America is slow to catch on…
I have been talking about it on radio for the last two years. The graffiti has been on the wall since gas was $2.70 per gallon back on aught six. Truckers are on the brink of financial ruin. Their insolvency is attributed to a reality that we all suffer, that of high price of petrol.
The trucking industry is the barometer and the ultimate limiter for gasoline prices. The price of gas will go no higher than the trucking industry endure. Even with vouchers for gasoline rebates privately owned and operated semi rigs are sinking through the thin ice of our strained economy.
It used to be that truckers would meet at truck stops to eat, and the conversation would be broad spectrum...sports, family, new car, new shinly fenders for the semi, hunting down that special toy on Christmas...but for too long now the truck stop conversation is too often simply and solely about survival. Truckers are no longer consumers of anything other than deisel and truck stop food. They have no discretionary money.

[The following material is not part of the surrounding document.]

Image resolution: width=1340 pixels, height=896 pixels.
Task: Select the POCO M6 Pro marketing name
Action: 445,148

Today across America, truckers protested in a variety of ineffective ways. Slowing traffic, blocking traffic, gathering in front of capital building steps, you know, the usual “Theater” of protest thing. And it is all for naught.
If the truckers want to send a message that is heard loud and clear, they need to go big, and go long. One day of hap hazard protesting, even with media coverage, will be forgotten as soon as the media vans pull away.

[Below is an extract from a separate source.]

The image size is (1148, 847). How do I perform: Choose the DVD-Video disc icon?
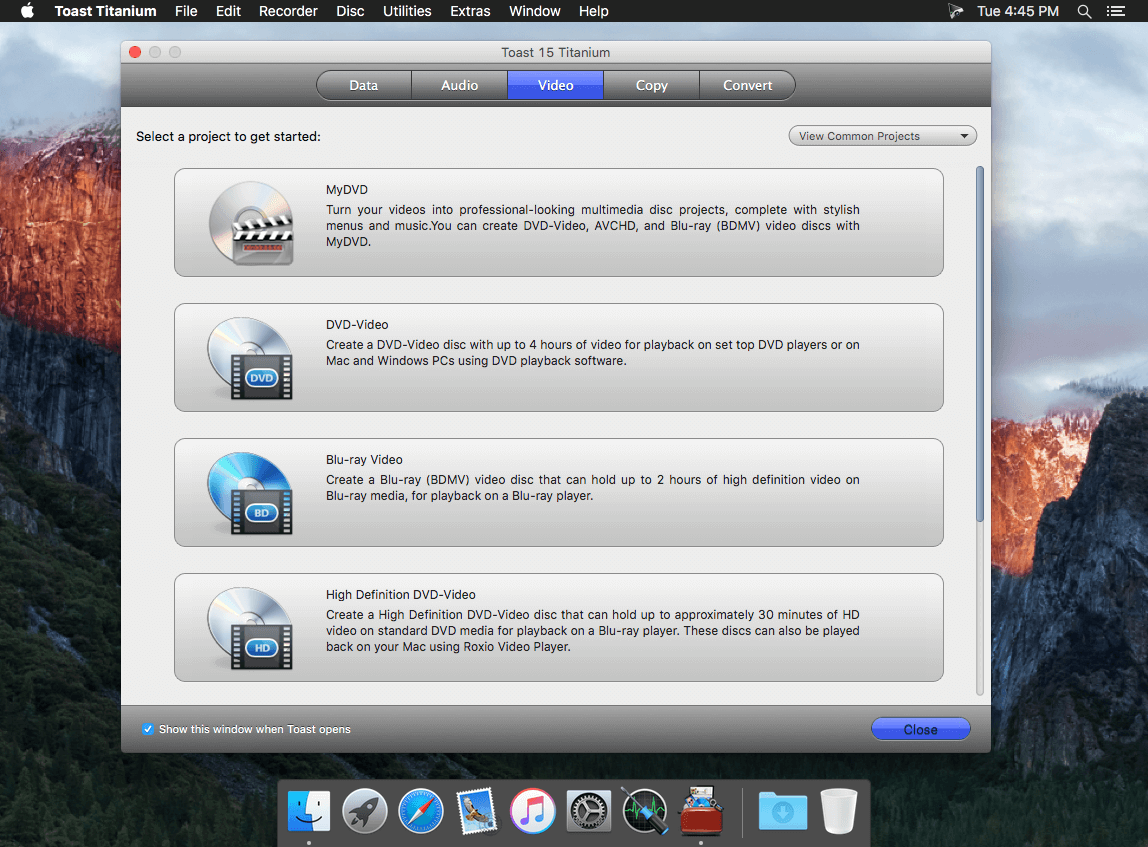point(250,358)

Here is how you get Americas attention. Park your truck in your own driveway and do nothing with it other than perform catch-up maintenance, polish it up and make it pretty, and hopefully schedule loads for when you come out of the driveway to again haul freight. How long do you park it? One month.
It will take a month for America to fully realize, both the common man and our fearless leaders just how important trucking is to our every day lives. Oh, it’s one thing to abstractly place yourself in the shoes of the truckers, it is one thing to abstractly align yourself with the argument about how important trucking is; however, it is entirely another to go without just about everything that can be thought of that we use in our daily lives.
When Americas stomachs are empty for a week…no make it two weeks, and when there are no more disposable diapers and big people toilet paper, when there are no more razor blades and the men all start to look like Grizzly Adams, when the meds don’t make it to the pharmacies…when there is no gas I the underground tanks at the gas station, when the ambulance cannot reach you because the attendants could not buy gas for their own cars to get to work, when the nurses cannot get to the hospitals, when the surgeons run out of new scalpels… well you see how it goes.